State Sovereign Immunity, Federalism, and Preemption
The Court decided a number of important cases addressing the relationship between states and the Federal government under the Constitution.
In Virginia Office for Protection and Advocacy v. Stewart (09-529), the Court held that principles of state sovereign immunity did not prevent Virginia's Office for Protection and Advocacy ("VOPA") from suing the State of Virginia in Federal court to enforce Federal law. Federal legislation had offered states money for implementing assistance programs for people with disabilities. Virginia had created VOPA as an independent agency pursuant to this legislation, and VOPA was seeking injunctive relief to compel the State to disclose documents pursuant to the Federal law. The majority held this to be permissible under Eleventh Amendment sovereign immunity principles. Chief Justice Roberts, joined by Justice Alito, dissented strongly, arguing that the majority's holding represents a dangerous intrusion into state sovereign immunity and will lead more state agencies to sue state officers in Federal court.
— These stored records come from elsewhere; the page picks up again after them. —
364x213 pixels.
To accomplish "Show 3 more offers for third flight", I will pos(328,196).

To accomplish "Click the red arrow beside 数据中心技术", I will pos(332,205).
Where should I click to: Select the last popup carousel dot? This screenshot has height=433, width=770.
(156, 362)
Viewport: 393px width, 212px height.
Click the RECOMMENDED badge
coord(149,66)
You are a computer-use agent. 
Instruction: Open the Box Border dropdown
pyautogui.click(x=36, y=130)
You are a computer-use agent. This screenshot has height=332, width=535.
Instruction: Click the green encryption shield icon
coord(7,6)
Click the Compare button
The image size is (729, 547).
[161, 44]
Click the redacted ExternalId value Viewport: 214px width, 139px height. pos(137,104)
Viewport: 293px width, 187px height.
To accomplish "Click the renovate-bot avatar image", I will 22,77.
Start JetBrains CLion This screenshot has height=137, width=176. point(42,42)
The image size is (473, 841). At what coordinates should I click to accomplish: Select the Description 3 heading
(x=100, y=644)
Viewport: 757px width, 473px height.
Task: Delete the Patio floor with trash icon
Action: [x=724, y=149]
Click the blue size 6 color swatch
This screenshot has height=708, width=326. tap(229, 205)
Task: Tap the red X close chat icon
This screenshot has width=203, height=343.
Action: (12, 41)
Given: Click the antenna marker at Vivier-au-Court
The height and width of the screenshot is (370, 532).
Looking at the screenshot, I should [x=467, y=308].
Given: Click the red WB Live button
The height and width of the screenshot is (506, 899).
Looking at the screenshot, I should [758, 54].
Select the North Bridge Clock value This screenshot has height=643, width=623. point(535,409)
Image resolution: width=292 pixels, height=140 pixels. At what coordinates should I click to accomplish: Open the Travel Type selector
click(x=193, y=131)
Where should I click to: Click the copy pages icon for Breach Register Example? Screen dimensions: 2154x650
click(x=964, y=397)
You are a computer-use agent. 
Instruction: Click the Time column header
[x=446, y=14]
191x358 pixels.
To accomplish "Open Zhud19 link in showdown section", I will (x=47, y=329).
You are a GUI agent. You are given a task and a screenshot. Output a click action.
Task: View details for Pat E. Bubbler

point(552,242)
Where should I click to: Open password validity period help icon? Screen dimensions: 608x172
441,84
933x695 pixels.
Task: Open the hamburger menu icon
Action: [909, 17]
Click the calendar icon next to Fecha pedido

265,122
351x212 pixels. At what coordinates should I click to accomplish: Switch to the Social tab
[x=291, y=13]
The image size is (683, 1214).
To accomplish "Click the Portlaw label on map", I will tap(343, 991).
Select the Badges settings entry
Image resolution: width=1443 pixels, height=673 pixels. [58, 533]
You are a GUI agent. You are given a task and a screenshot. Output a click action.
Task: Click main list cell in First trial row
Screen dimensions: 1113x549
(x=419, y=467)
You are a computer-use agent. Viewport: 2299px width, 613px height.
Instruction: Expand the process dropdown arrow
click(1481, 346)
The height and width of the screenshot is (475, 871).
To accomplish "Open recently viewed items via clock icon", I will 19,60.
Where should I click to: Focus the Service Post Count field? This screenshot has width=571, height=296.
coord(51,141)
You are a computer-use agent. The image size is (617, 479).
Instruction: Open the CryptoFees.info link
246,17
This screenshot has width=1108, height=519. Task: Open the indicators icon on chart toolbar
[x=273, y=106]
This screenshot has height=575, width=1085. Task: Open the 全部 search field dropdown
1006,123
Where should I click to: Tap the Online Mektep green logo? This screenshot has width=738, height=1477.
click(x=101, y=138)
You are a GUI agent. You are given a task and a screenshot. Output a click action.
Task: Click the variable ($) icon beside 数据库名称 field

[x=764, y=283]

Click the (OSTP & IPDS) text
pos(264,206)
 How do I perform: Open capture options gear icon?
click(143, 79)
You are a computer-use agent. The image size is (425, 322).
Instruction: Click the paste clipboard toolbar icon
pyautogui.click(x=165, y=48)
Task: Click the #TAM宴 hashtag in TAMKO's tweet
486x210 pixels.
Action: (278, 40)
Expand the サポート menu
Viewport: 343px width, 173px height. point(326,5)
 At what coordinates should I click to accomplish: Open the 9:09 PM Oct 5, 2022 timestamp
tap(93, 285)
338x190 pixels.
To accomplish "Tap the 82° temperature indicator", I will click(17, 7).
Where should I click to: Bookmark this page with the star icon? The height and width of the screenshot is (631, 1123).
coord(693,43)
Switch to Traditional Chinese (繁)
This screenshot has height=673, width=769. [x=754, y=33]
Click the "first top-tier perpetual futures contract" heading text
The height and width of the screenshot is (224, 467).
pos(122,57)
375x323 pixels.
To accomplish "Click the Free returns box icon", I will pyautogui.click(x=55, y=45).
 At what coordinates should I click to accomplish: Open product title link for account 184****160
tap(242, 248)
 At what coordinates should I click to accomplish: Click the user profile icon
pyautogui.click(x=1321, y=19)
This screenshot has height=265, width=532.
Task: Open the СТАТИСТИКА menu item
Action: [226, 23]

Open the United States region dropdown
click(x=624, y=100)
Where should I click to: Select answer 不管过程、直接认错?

In Bond v. U.S. (09-1227), the Court held that a person indicted under a Federal statute has standing to challenge the statute on the Tenth Amendment grounds that, in enacting the statute, the Federal government invaded state powers under the Constitution. The question was whether individuals can assert states' rights under the Tenth Amendment, or whether this is something that is left to states. The Court held that an individual's right not to be jailed for an allegedly unconsitutional law does not belong to the states. "Federalism secures the freedom of the individual," and thus creates individual rights alongside state rights, according to the Court.
In three cases involving significant Federal legislation, conflicting state law and state law claims were held to be preempted. In AT&T Mobility LLC v. Concepcion (09-893), a divided Court held that the Federal Arbitration Act preempts a California law that rendered arbitration agreements unenforceable if they involved waiver of class-wide arbitration. In Bruesewitz v. Wyeth LLC (09-152), the Court held that the Federal National Childhood Vaccine Injury Act of 1986 preempts design defect claims brought under state law against vaccine manufacturers. And Pliva, Inc. v. Mensing (09-993, 09-1039, 09-1501) held that Federal drug regulations applicable to generic drug manufacturers preempt state tort law claims based on an alleged failure to provide adequate warning labels. Justices Sotomayor and Ginsburg dissented in all three of these cases; Justices Breyer and Kagan joined the dissents in the Concepcion and Mensing cases.
In Chamber of Commerce v. Whiting (09-115) a divided Court held that Arizona's controversial law penalizing the employment of illegal immigrants is not preempted by Federal immigration law. The majority reasoned that the Arizona statute doesn't conflict with Federal immigration law; dissenting Justices Breyer, Ginsburg, and Sotomayor disagreed.